Lou Langholtz wrote:
> 
> Paul Clements wrote:
> 
> >>Except that in the error case, the send basically didn't succeed. So no
> >>need to worry about recieving a reply and no race possibility in that case.
> >
> >As long as the request is on the queue, it is possible for nbd-client to
> >die, thus freeing the request (via nbd_clear_que -> nbd_end_request),
> >and leaving us with a race between the free and do_nbd_request()
> >accessing the request structure.
>
> Quite right. I missed that case in this last patch (when nbd_do_it has
> returned and NBD_DO_IT is about to call nbd_clear_que [1]).

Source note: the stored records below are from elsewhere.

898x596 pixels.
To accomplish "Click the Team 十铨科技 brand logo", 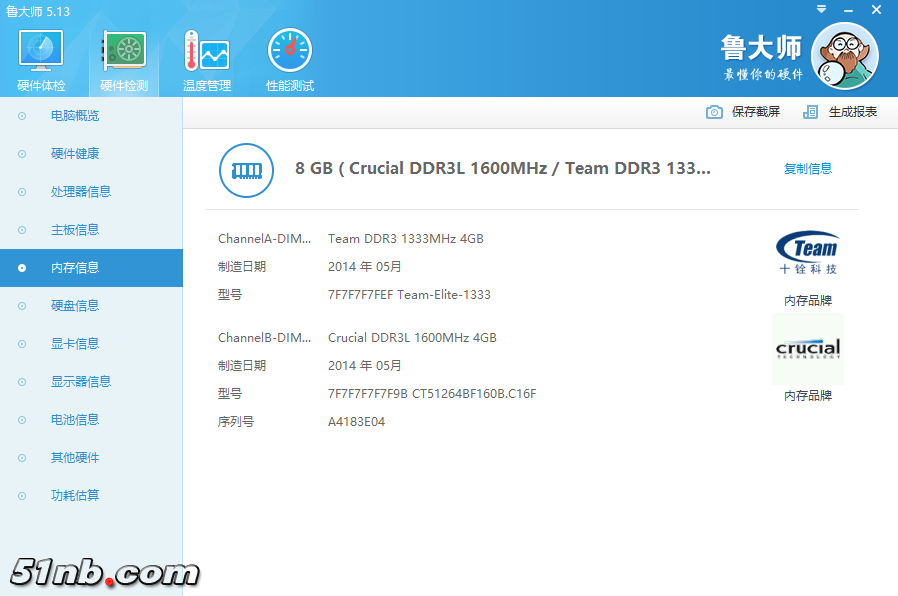I will [x=807, y=253].
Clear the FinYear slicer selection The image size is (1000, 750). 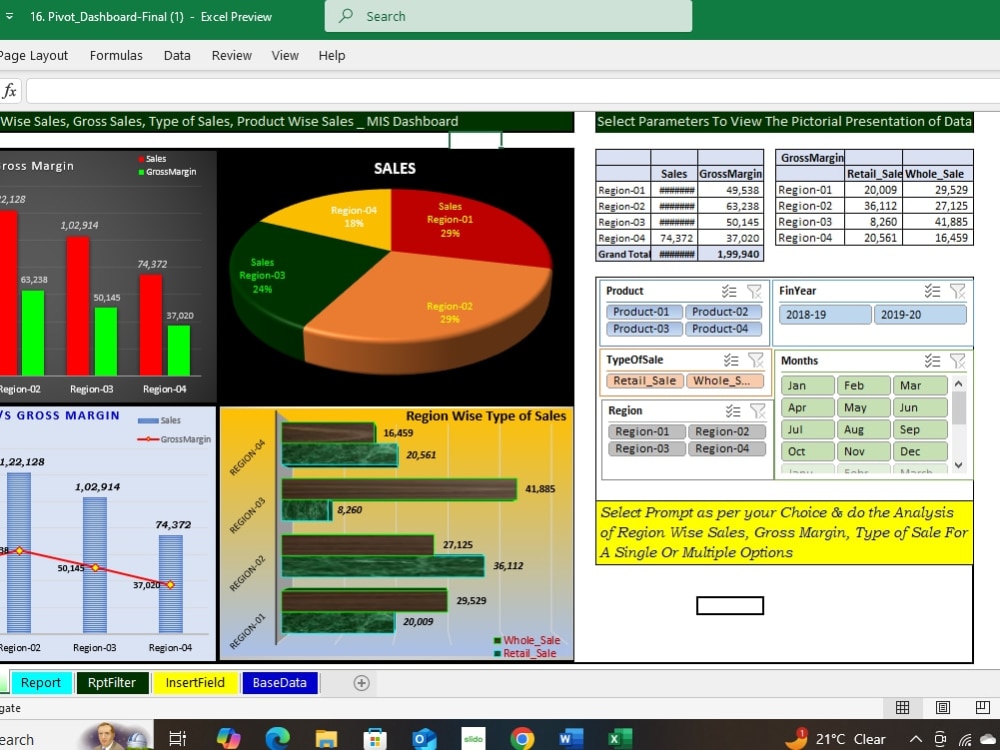(957, 291)
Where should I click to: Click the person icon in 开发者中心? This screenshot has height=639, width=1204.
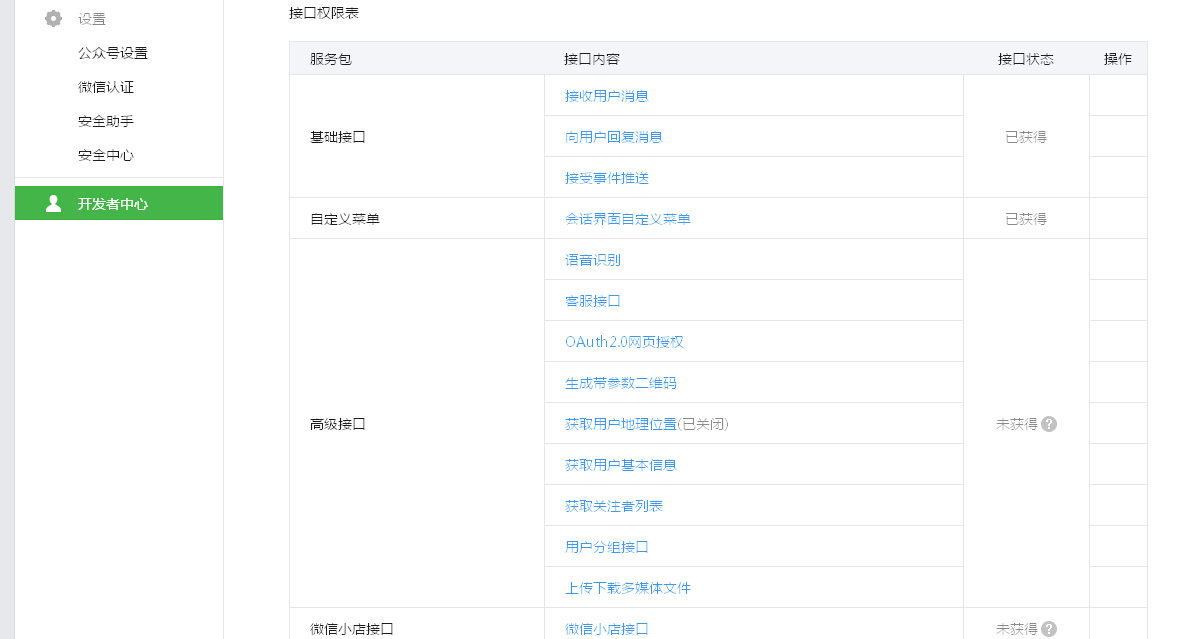54,204
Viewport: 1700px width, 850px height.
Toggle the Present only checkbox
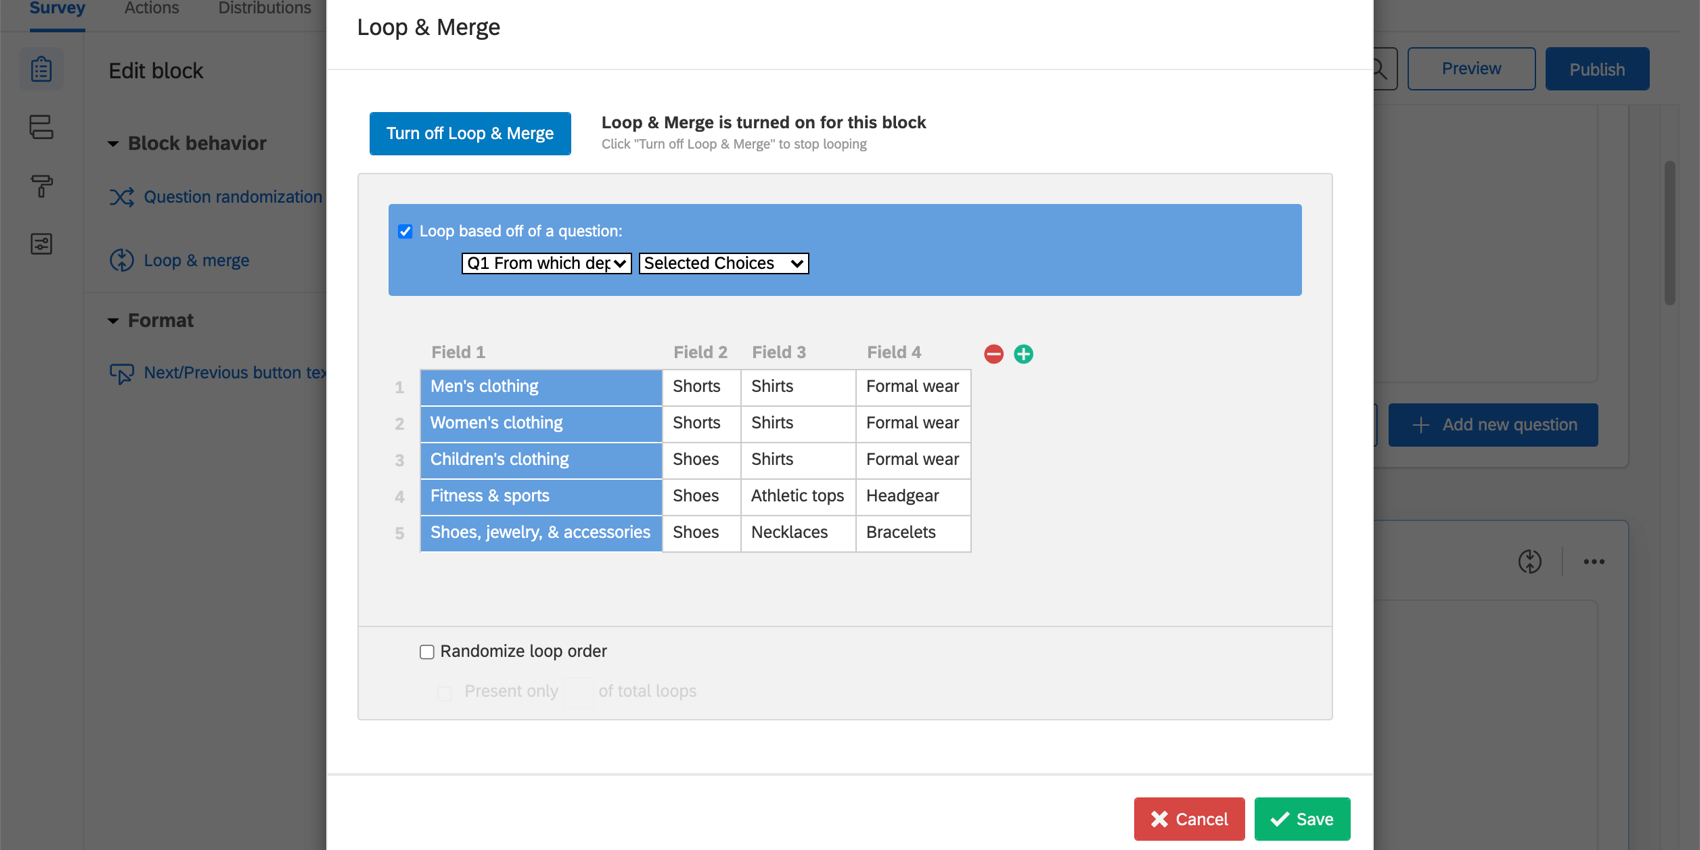click(x=445, y=692)
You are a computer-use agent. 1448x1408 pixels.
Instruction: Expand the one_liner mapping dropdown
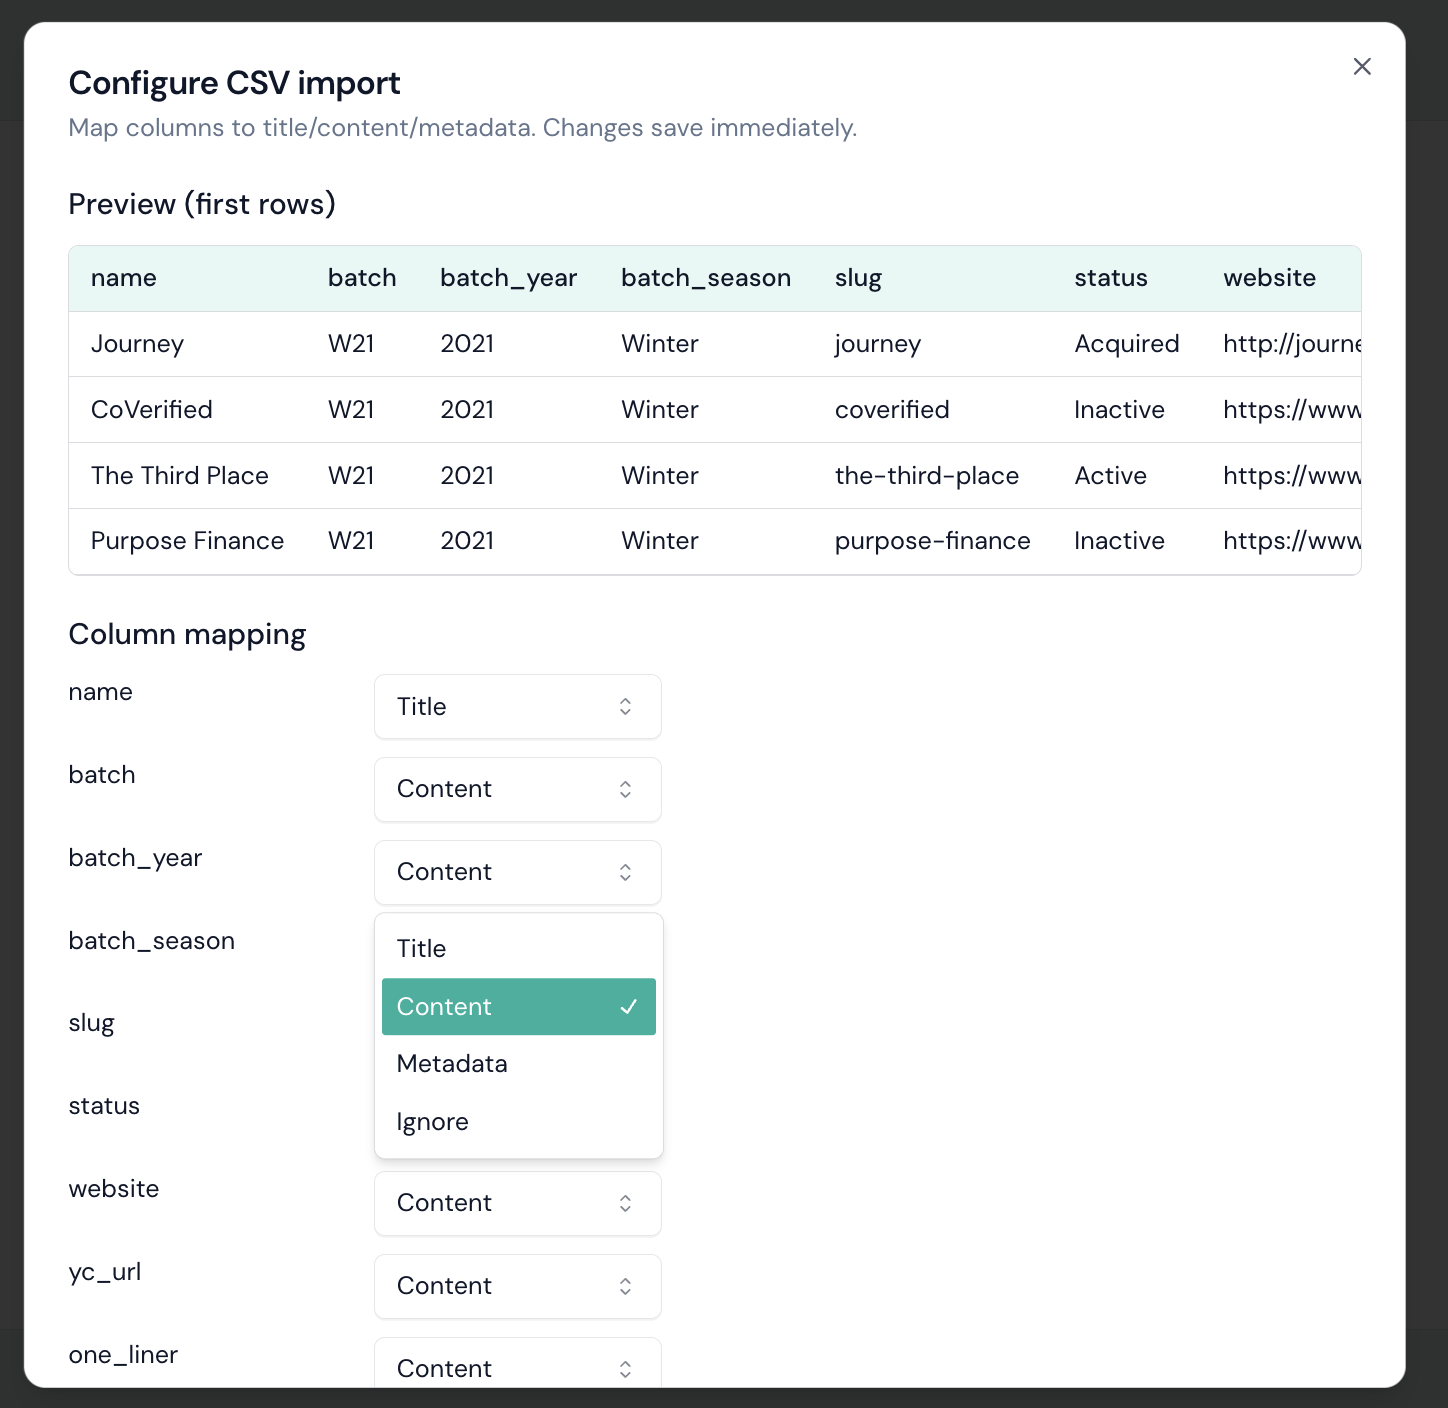coord(517,1366)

Just moving
> the errors increment (near the end of nbd_send_req) to within the
> semaphore protected region would fix this particular case. An even
> larger race window exists with the request getting free'd when
> nbd-client is used to disconnect in which it calls NBD_CLEAR_QUE before
> NBD_DISCONNECT [2]. In this case, moving the errors increment doesn't
> help of course since the nbd_clear_queue in 2.6.0-test2 doesn't bother
> to check the tx_lock semaphore anyway. I believe reference counting the
> request (as you suggest) would protect against both these windows though.

> Will you be working on closing the other clear-queue race also then?

Here's the patch to fix up several race conditions in nbd. It requires
reverting the already included (but admittedly incomplete)
nbd-race-fix.patch that's in -mm5.

Andrew, please apply.

Thanks,
Paul